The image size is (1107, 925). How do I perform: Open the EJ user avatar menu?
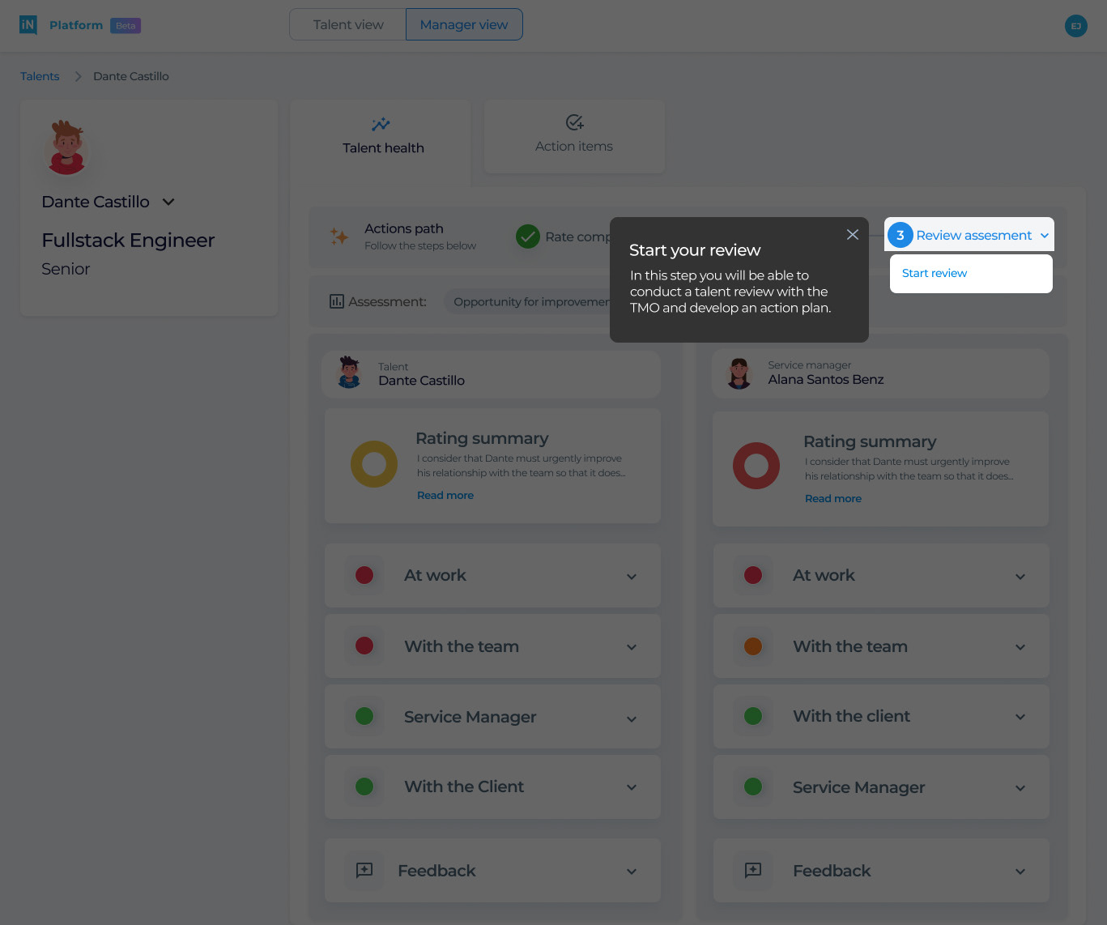[1075, 26]
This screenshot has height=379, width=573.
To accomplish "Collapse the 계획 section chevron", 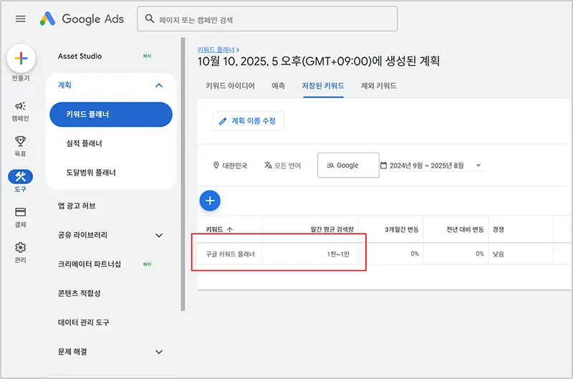I will (x=159, y=85).
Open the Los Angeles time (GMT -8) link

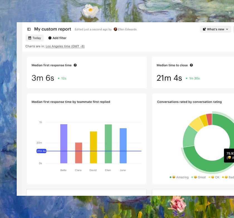(x=65, y=46)
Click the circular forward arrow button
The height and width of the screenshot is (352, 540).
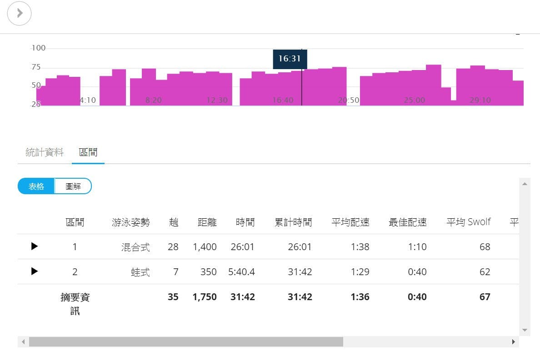click(20, 13)
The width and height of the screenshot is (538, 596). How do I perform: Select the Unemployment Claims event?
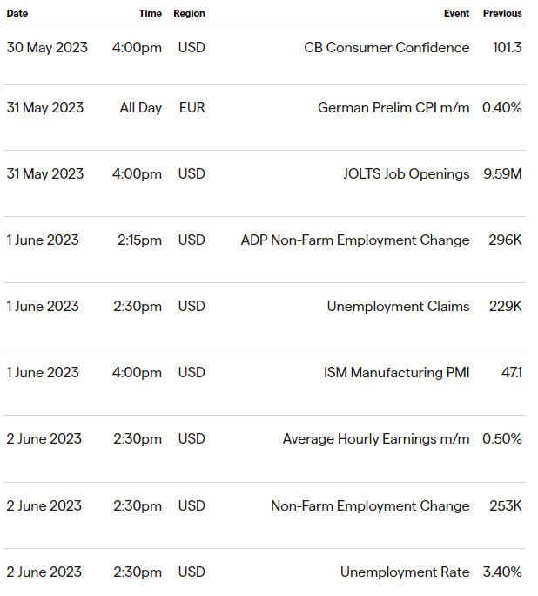pos(398,307)
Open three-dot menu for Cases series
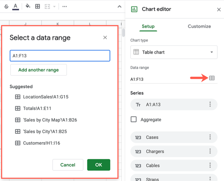This screenshot has height=181, width=224. (x=210, y=137)
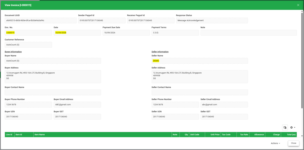Click the Buyer Email Address field
304x150 pixels.
pos(77,105)
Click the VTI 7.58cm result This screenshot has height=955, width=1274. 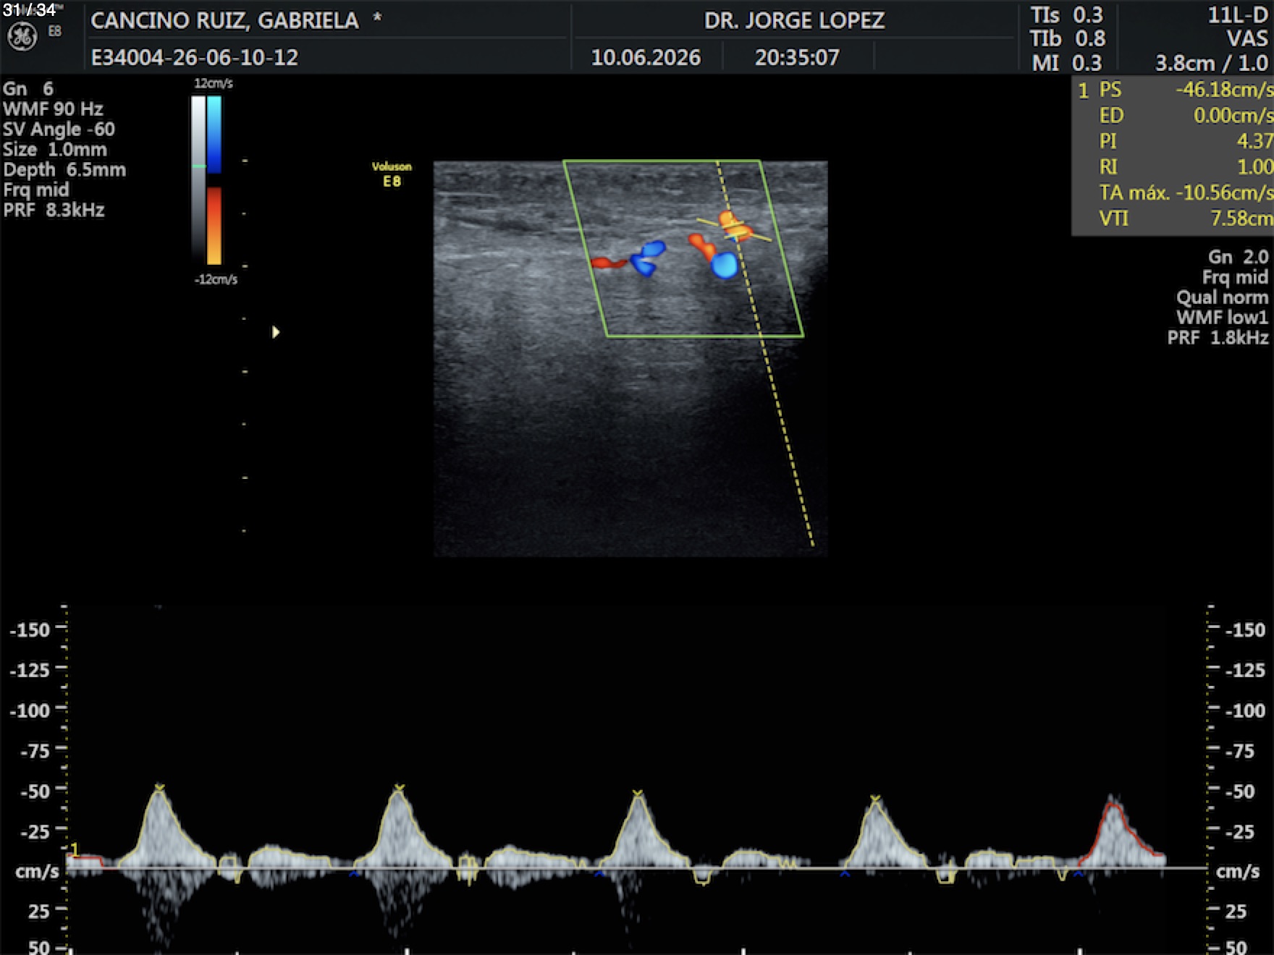tap(1184, 218)
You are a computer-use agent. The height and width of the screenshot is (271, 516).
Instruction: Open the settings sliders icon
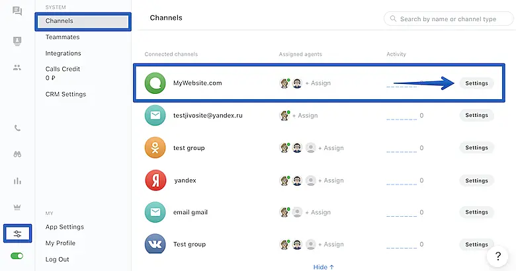point(17,233)
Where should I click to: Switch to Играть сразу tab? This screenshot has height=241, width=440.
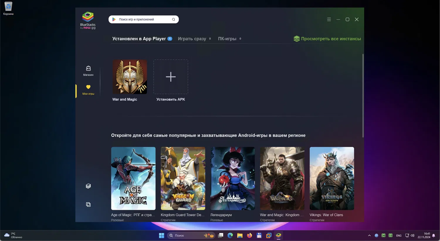(x=192, y=39)
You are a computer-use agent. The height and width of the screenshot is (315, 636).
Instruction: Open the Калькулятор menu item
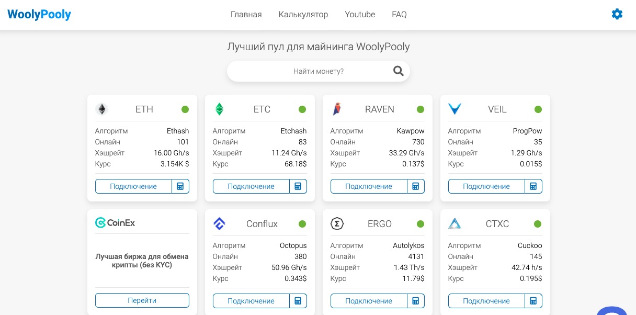pos(303,15)
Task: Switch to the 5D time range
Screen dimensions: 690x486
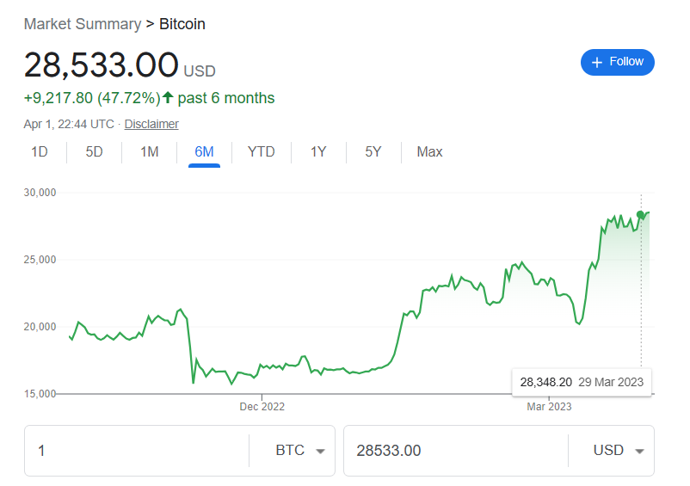Action: (94, 152)
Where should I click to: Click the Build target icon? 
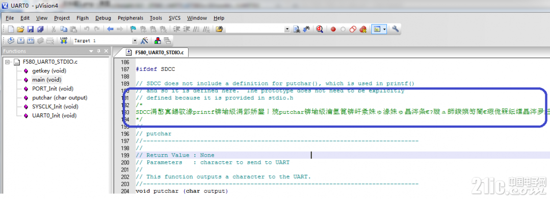[x=21, y=41]
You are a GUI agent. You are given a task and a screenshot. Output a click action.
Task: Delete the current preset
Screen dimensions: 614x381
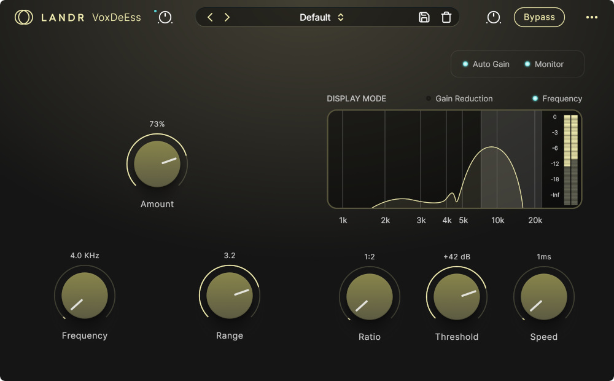point(446,17)
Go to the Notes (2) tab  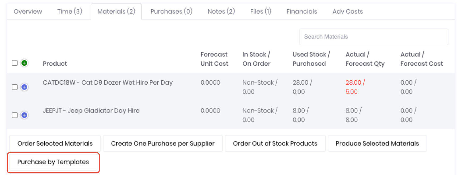(221, 11)
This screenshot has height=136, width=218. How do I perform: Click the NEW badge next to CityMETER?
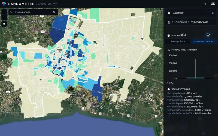point(55,4)
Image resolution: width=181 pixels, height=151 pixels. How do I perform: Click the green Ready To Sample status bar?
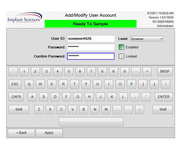pyautogui.click(x=90, y=24)
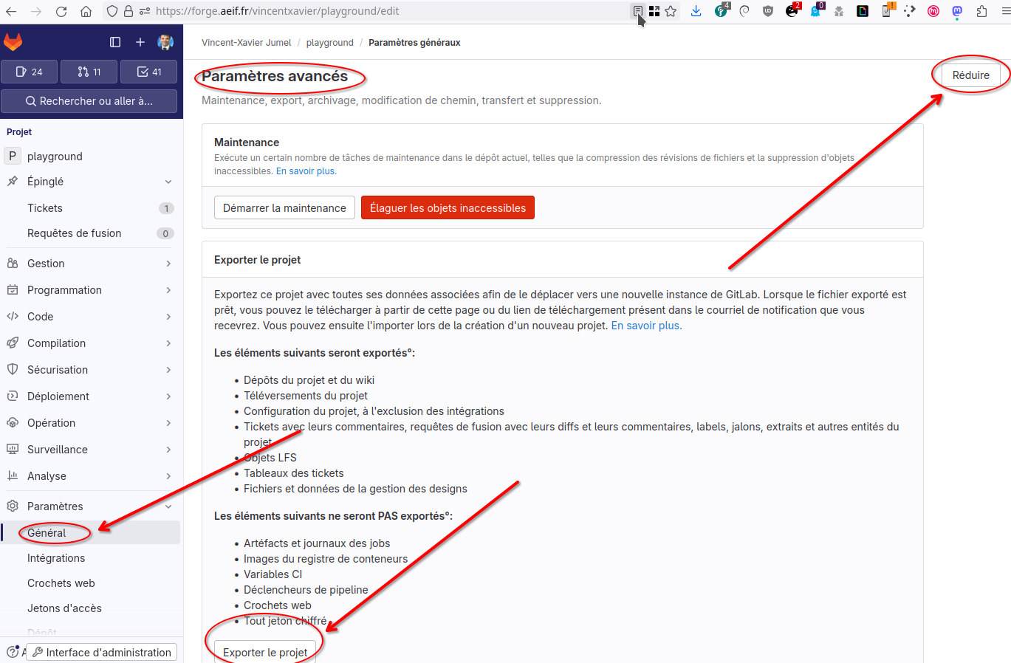Open Intégrations settings item
Image resolution: width=1011 pixels, height=663 pixels.
(90, 558)
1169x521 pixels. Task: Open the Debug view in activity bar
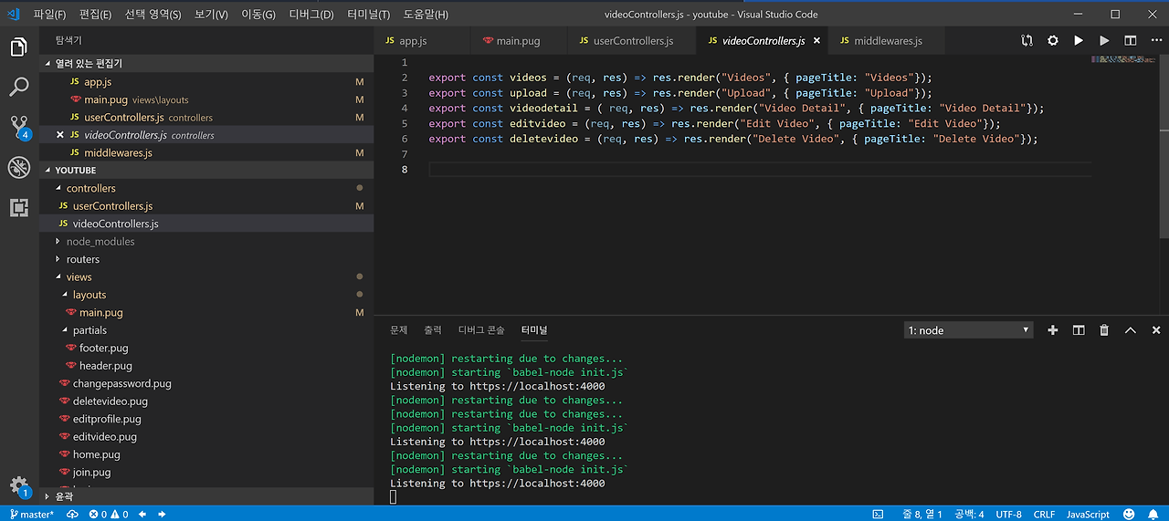pos(19,167)
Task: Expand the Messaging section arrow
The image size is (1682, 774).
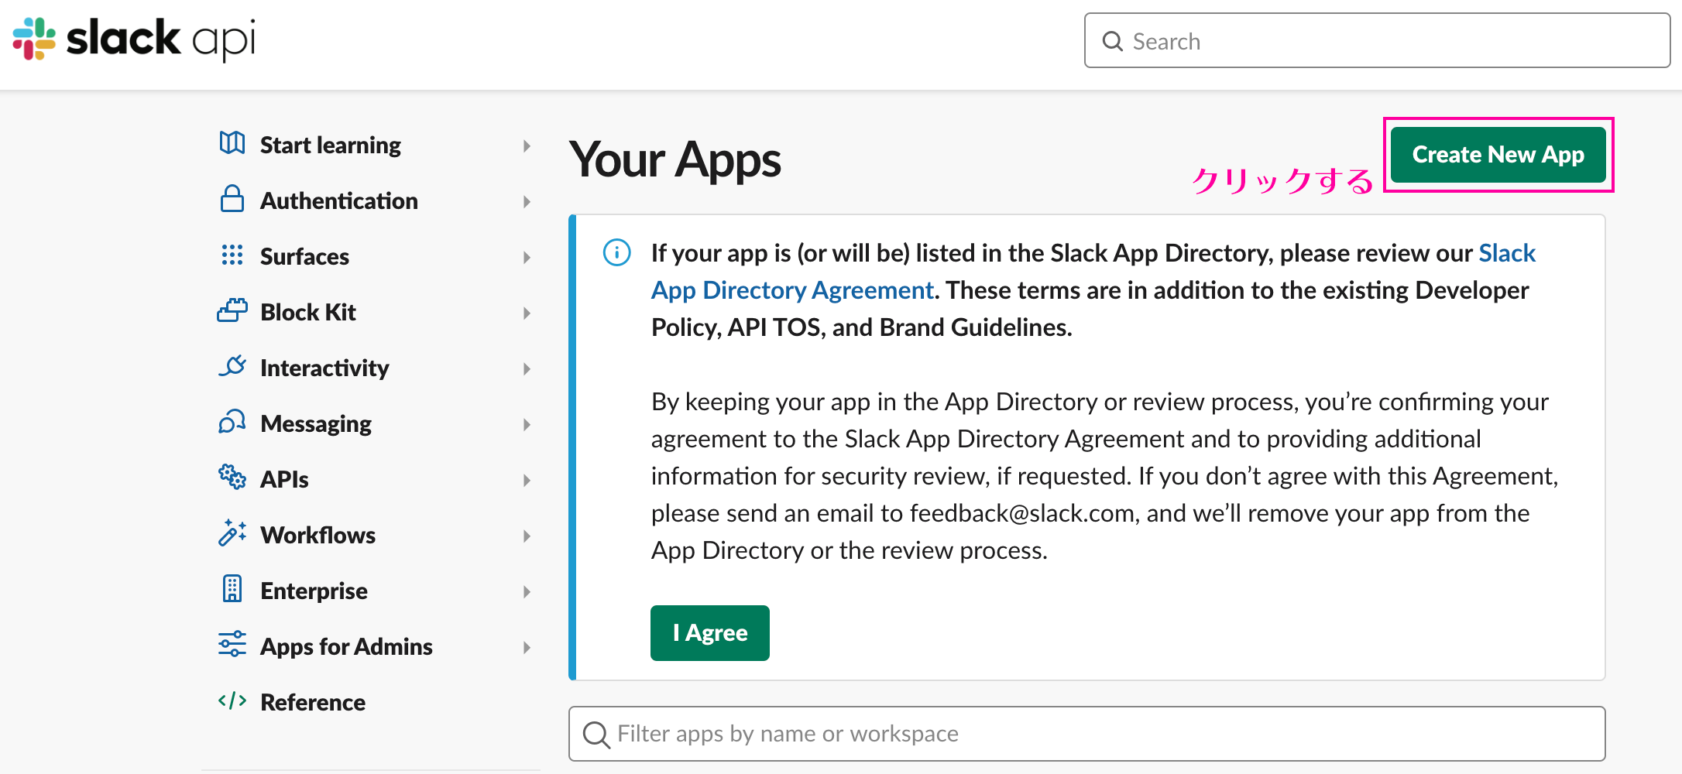Action: click(527, 424)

■ ■ ■

Scan the material above for "agent". Copy every line where it appears.

## RESULT BELOW
You are a computer-use agent. The height and width of the screenshot is (271, 516).
You are a computer-use agent. The height and width of the screenshot is (315, 636).
You are a GUI agent. You are given a task and a screenshot. Output a click action.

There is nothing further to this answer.